Senate Minority Leader Mitch McConnell has done everything in his considerable power to enable the wave of racially motivated voter suppression that has swept through state legislatures since the 2020 election. He has led five filibusters against voting rights legislation this session alone. He continues to deny that voter suppression is a problem. And though there was very little doubt about the reason why it was jarring to hear him admit it so bluntly: Black Americans are not the same as “real” Americans.
“African American voters are voting in just as high a percentage as Americans,” McConnell blurted in response to a reporter’s question about his obstructionism on voting rights.
More than a century and a half after the 14th Amendment granted Black Americans the full rights of citizenship, many still implicitly — and explicitly — consider “American” synonymous with “white.” That’s precisely why it’s been so easy for states to pass laws that make it harder for Black and brown people to vote.
It wasn’t merely that Donald Trump lost that fueled the rage of the Jan. 6 insurrectionists. It was that Black and brown votes were a major factor in that loss.
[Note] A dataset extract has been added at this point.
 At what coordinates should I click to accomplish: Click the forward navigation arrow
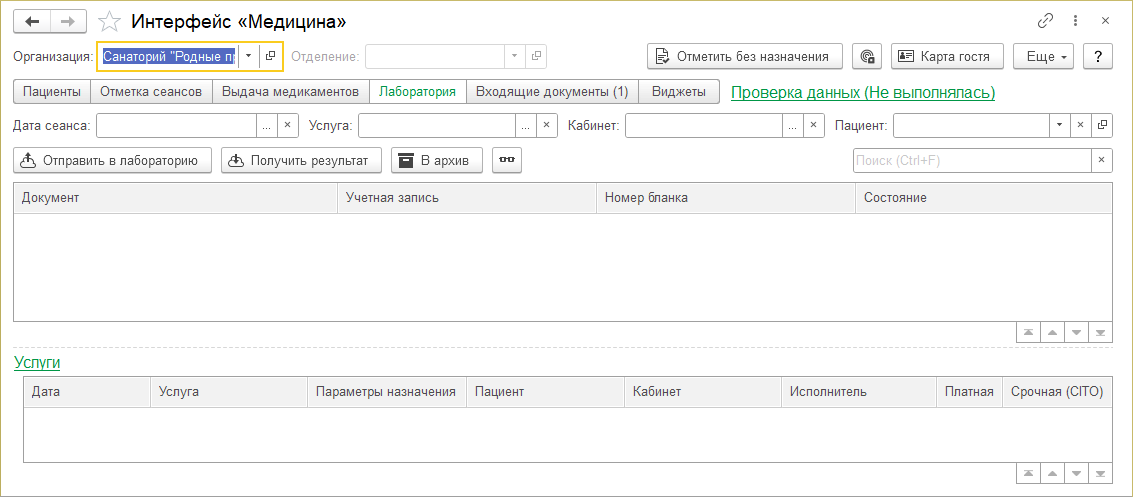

Trump won a majority of white votes and for far too many, including some at the highest levels of state and federal government, those are the only votes that should count.
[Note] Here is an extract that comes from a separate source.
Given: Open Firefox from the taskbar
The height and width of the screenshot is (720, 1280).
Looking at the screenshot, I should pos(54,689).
The implicit racism of McConnell’s phrasing aside, his statement was blatantly false. Only twice in U.S. history did the Black voting rate meet or exceed the white rate: 2008, and 2012, when President Obama was elected and reelected. In 2013, the U.S. Supreme Court gutted the Voting Rights Act with its decision in Shelby County v. Holder, opening the floodgate for voter suppression in states and counties previously covered by the preclearance provisions of the act.
Within 24 hours of the ruling, Texas announced that it would implement a strict photo ID law. Two other states, Mississippi and Alabama, also began to enforce photo ID laws that had previously been barred because of federal preclearance.
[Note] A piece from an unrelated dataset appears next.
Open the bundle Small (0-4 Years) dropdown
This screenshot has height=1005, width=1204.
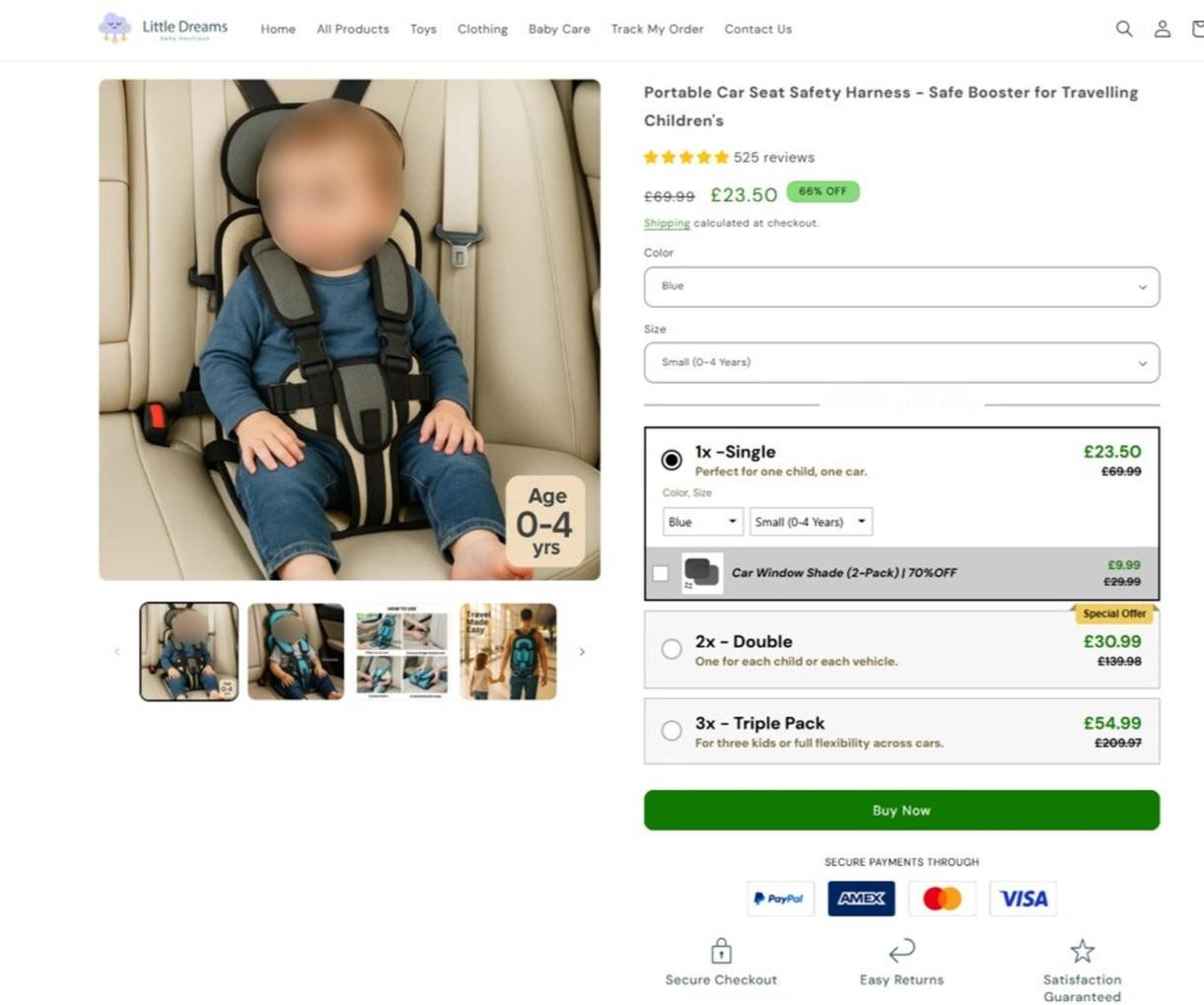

In the 2014 midterm election, the first after Shelby, Black voter turnout lagged white turnout by almost four and a half percentage points.
Historically high Black and brown voter turnout in some jurisdictions did help swing the 2020 election, but nationally the Black rate lagged the white rate by seven percentage points.
But even if Black Americans had voted “in just as high a percentage as [white] Americans” in 2020, legislators across the county — including McConnell — are working overtime to make sure that doesn’t happen in 2022 and beyond. In 2021, at least 19 states passed 34 laws restricting access to voting, according to the Brennan Center. At least 13 bills restricting access to voting already have been pre-filed for the 2022 legislative session in four states and 152 restrictive voting bills in 18 states will carry over from 2021.
Senator McConnell knows all this. He knows that he holds the power to put a stop to it, and he refuses. We don’t need to hear him suggest that Black Americans aren’t “real” Americans to know where his loyalty lies.
Morial is president/CEO of the National Urban League.